* **Work to be completed**
Retype, word for word, only the lines from the one with "This screenshot has height=402, width=930." through the last line of the data below.

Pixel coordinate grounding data
########
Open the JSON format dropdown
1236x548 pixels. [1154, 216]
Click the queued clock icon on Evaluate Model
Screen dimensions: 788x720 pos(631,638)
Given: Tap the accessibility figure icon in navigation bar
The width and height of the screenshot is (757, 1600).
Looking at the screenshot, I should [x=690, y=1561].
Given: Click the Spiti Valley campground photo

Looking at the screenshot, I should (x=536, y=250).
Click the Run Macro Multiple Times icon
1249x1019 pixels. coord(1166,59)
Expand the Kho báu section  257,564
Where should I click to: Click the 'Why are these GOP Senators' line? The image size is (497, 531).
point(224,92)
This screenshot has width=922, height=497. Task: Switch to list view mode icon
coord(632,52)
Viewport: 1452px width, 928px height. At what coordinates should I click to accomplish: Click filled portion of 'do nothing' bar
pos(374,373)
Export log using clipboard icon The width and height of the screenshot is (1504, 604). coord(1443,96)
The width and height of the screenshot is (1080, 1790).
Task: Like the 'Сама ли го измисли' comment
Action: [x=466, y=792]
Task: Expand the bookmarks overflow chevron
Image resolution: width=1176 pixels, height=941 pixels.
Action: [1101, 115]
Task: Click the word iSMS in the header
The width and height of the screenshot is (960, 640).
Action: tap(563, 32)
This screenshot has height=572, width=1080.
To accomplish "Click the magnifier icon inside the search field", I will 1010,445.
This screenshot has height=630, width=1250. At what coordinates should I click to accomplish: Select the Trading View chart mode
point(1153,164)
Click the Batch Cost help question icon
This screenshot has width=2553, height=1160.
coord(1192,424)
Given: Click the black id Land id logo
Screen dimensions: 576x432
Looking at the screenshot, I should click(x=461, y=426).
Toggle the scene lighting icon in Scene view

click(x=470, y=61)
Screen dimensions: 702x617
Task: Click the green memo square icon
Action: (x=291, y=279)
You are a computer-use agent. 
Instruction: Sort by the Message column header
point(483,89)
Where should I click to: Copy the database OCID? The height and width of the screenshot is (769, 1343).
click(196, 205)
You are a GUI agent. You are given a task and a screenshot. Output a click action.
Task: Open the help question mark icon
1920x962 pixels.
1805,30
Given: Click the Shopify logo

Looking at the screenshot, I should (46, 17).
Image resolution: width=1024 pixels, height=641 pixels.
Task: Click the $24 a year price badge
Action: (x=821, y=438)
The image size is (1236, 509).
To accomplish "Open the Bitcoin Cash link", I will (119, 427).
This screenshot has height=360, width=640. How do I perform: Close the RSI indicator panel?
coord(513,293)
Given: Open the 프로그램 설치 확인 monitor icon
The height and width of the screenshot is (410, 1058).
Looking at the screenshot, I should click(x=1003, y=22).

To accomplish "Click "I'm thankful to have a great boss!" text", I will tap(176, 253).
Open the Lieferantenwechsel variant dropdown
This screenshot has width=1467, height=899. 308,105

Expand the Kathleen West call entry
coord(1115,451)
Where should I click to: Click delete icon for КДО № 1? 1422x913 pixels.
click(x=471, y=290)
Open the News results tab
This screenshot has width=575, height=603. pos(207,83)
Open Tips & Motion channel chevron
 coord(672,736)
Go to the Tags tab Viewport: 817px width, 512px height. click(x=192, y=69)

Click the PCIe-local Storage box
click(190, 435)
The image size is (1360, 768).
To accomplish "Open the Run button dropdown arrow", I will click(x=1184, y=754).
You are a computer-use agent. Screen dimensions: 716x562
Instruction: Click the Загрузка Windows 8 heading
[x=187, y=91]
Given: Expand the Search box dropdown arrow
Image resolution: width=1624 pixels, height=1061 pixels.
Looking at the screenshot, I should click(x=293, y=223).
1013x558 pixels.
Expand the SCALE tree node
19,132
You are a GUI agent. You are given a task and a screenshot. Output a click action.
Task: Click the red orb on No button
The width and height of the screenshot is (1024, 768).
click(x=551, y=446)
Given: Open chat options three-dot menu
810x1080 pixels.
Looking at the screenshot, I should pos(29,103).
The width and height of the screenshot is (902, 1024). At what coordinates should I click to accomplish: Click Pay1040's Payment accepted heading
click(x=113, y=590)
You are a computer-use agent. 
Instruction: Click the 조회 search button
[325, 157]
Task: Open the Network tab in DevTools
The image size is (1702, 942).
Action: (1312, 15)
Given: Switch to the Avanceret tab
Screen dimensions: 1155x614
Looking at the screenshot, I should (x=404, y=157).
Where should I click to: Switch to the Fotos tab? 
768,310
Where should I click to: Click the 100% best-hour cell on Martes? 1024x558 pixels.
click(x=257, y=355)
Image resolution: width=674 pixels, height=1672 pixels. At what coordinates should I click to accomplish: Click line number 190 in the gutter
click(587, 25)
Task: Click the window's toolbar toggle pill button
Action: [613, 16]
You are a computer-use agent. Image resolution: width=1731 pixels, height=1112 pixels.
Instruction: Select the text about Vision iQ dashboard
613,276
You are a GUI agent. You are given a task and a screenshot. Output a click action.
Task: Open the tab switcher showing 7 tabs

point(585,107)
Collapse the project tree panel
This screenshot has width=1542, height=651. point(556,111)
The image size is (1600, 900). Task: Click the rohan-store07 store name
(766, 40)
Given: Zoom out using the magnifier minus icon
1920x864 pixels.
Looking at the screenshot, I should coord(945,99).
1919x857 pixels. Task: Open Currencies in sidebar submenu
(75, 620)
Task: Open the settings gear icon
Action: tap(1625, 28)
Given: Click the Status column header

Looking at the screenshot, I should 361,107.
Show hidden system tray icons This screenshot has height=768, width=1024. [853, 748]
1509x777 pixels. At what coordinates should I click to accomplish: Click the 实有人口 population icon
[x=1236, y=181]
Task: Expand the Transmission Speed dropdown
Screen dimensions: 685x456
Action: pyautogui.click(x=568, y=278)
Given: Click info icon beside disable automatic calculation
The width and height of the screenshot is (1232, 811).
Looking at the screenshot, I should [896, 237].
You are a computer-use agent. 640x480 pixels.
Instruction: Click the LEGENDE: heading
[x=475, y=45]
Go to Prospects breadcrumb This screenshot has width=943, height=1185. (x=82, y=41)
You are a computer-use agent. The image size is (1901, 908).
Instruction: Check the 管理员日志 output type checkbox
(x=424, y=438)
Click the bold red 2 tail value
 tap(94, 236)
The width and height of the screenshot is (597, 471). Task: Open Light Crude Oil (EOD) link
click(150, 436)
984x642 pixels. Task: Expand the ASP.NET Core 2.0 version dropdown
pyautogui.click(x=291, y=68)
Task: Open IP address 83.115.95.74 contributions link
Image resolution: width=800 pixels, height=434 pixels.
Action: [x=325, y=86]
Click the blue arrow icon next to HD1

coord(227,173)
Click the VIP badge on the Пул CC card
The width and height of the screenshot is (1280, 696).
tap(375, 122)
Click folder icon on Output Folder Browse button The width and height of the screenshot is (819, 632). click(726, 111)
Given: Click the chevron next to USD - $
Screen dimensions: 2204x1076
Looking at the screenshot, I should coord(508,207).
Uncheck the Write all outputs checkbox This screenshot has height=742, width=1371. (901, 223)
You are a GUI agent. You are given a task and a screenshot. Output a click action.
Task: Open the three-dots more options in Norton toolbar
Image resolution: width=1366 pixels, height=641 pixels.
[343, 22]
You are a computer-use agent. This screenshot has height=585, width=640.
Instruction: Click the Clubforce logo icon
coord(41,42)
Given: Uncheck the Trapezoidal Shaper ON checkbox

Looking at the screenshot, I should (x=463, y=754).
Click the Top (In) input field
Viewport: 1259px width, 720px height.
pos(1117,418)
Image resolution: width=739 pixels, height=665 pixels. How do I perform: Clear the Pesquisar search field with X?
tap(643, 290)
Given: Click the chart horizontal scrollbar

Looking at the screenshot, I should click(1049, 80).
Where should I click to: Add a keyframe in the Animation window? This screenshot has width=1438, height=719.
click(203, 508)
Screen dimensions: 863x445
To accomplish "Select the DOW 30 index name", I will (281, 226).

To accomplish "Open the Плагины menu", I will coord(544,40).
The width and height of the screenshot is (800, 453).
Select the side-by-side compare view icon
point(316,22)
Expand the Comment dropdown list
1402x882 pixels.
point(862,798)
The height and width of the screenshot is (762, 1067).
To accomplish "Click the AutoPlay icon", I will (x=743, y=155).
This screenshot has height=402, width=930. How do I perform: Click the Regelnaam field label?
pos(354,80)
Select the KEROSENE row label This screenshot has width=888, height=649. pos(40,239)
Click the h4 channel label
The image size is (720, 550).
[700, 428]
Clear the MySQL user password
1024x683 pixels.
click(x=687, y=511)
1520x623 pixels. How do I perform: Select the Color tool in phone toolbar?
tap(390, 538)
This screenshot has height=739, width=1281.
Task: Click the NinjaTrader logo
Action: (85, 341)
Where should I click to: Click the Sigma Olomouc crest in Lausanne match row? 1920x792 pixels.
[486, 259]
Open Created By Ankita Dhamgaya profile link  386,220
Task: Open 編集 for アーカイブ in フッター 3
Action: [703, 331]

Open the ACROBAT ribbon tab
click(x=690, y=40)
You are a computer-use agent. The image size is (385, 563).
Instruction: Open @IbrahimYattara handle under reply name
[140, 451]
########
* **The completed task**
This screenshot has height=402, width=930. How do I perform: Click the Regelnaam field label?
pos(354,80)
Select the KEROSENE row label This screenshot has width=888, height=649. pos(40,239)
Click the h4 channel label
The image size is (720, 550).
[700, 428]
Clear the MySQL user password
1024x683 pixels.
click(x=687, y=511)
1520x623 pixels. How do I perform: Select the Color tool in phone toolbar?
tap(390, 538)
This screenshot has height=739, width=1281.
Task: Click the NinjaTrader logo
Action: (85, 341)
Where should I click to: Click the Sigma Olomouc crest in Lausanne match row? 1920x792 pixels.
[486, 259]
Open Created By Ankita Dhamgaya profile link  386,220
Task: Open 編集 for アーカイブ in フッター 3
Action: [703, 331]

Open the ACROBAT ribbon tab
click(x=690, y=40)
You are a computer-use agent. The image size is (385, 563).
Instruction: Open @IbrahimYattara handle under reply name
[140, 451]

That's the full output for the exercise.